(Saved data entries)

##########

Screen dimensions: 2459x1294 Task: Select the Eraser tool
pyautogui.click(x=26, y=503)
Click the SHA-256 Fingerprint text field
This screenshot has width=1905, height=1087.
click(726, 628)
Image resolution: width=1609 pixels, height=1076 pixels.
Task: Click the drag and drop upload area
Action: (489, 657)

##########

• **What the task requires**
From the first line to the last, copy the data exactly.

• **Answer to this problem**
Screen dimensions: 2459x1294 Task: Select the Eraser tool
pyautogui.click(x=26, y=503)
Click the SHA-256 Fingerprint text field
This screenshot has width=1905, height=1087.
click(726, 628)
Image resolution: width=1609 pixels, height=1076 pixels.
Task: Click the drag and drop upload area
Action: (489, 657)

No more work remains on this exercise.